通过对比PEG与DMG碎片的深度分布，发现PEG信号在表面最高并随深度递减，而DMG碎片（如C₁₄H₂₇O₂⁺）在4-7 nm处与PEG曲线相交，证实DMG-PEG_2k的PEG链向外、脂链向内的经典取向。该结果与中子散射测得的4 nm PEG层厚度高度吻合，为方法可靠性提供佐证。腺嘌呤(C₅H₆N₅⁺)信号在8 nm处达到平台，揭示RNA核心位置。

可电离脂质、辅助脂质与胆固醇

DSPC在表面和核心均有分布，而可电离脂质Dlin-MC3-DMA呈现双峰分布：在表面区域(<3 nm)和核心区(>6 nm)富集，暗示其可能参与形成分隔PEG层与RNA核心的疏水屏障。胆固醇[M-OH]⁺离子在表面最丰富，表明其羟基朝向亲水区，这种取向与纯胆固醇晶体研究一致，证实小分子取向检测的可行性。

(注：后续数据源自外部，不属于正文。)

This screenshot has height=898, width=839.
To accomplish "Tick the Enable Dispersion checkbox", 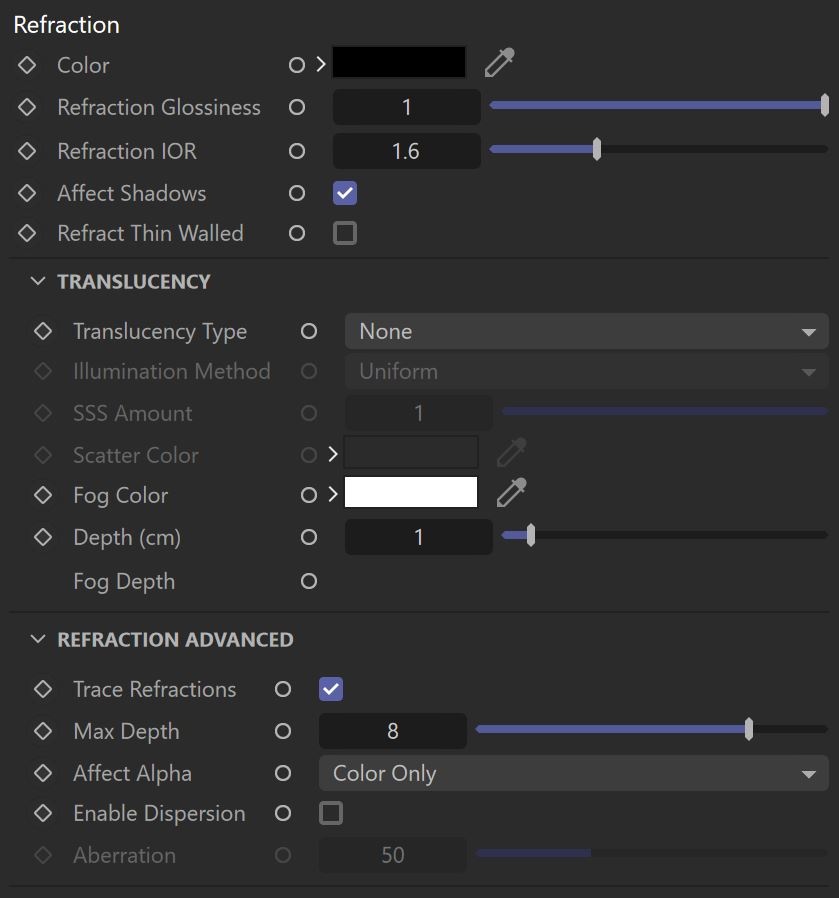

这项研究建立了首个实验室级、免标记的LNP原位分析方法，其优势体现在：1) 无需氘标记或预设模型，可分析天然配方；2) 单次实验即可获得分子组成、空间分布与取向信息；3) 分析通量达20个剖面/小时，适合高通量配方筛选。该方法不仅验证了经典LNP结构模型，更发现可电离脂质的表面富集现象，为理解其促进内体逃逸的机制提供新视角。研究揭示的PEG层厚度不均一性(4-8 nm)可能是导致LNP批次差异的关键因素，这对生产工艺控制具有直接指导意义。

技术突破方面，冷冻条件下次级离子产率提升达10,000倍，结合团簇离子束减少分子损伤，使高保真深度剖析成为可能。未来通过建立有机分子标准品库，该方法有望实现生物界面分子定量，为纳米药物"结构-活性"关系研究开辟新途径。随着AI辅助LNP设计的发展，这种高分辨分子分布数据将极大提升算法预测精度，加速下一代核酸药物的临床转化。